Theorem Cramer-Wold. Theorem (Cramer-Wold device): The distribution of a random $n$-vector $X$ is completely determined by the set of all one-dimensional distributions of linear combinations $t^TX$, where $t$ ranges over all fixed $n$-vectors.$$$$
Proof. $Y := t^TX$ has characteristic function: $$\phi_Y(s) := E[e^{isY}] = E[e^{ist^TX}]$$
If we know the distribution of each $Y$ , we know its CF $\phi_Y(s)$. In particular,
taking $s = 1$, we know $E[e^{ist^TX}]$. But this is the CF of $X =
(X_1,\ldots,X_n)^T$ evaluated at $t = (t_1,\ldots,t_n)^T$ . But this determines the distribution
of $X.$
My questions:

*

*If $s = 1$ then does the proof lose generality? Why not?

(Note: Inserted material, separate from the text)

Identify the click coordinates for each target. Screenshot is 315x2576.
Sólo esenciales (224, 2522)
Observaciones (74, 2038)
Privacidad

*My interpretation of the proof is that if the linear combination of the vector and the vector have the same characteristic function then their distribution are the same. Is this interpretation correct?
3)What does 'completely determined' mean in the theorem?

 A: *

*I don't understand what you mean by "lose generality" in your first question. The only "generality" in the proof that seems to me to be of any importance is that it must work for any $\ n$-vector and for any $\ n\ $, which it does.   Putting $\ s=1\ $ is merely one step in the the proof, a step which you can legitimately take regardless of what the values of $\ n\ $ and $\ X\ $ are, so it doesn't impose any restriction on them.


*A vector is not the same thing as a linear combination of its entries (unless the vector, $\ X\ $ is $1$-dimensional and the linear combination is $\ 1\cdot X\ $), which must be a scalar.  So neither the distribution nor characteristic function of a random vector can be the same as those of a linear combination of that random vector's entries.  The distribution of a random $\ n$-vector as well as its characteristic function will be functions of $\ n\  $ variables, whereas both the distribution and the characteristic function of any particular linear combination of the random vector's entries will be functions of a just a single variable.
The key point in the Cramer-Wold device is that you're required to know the one-dimensional distribution of not merely some particular linear combination of the random vector's entries, but of every such linear combination, and this enables you to deduce the random vector's distribution, a function of many variables, from that infinite family of functions of a single variable.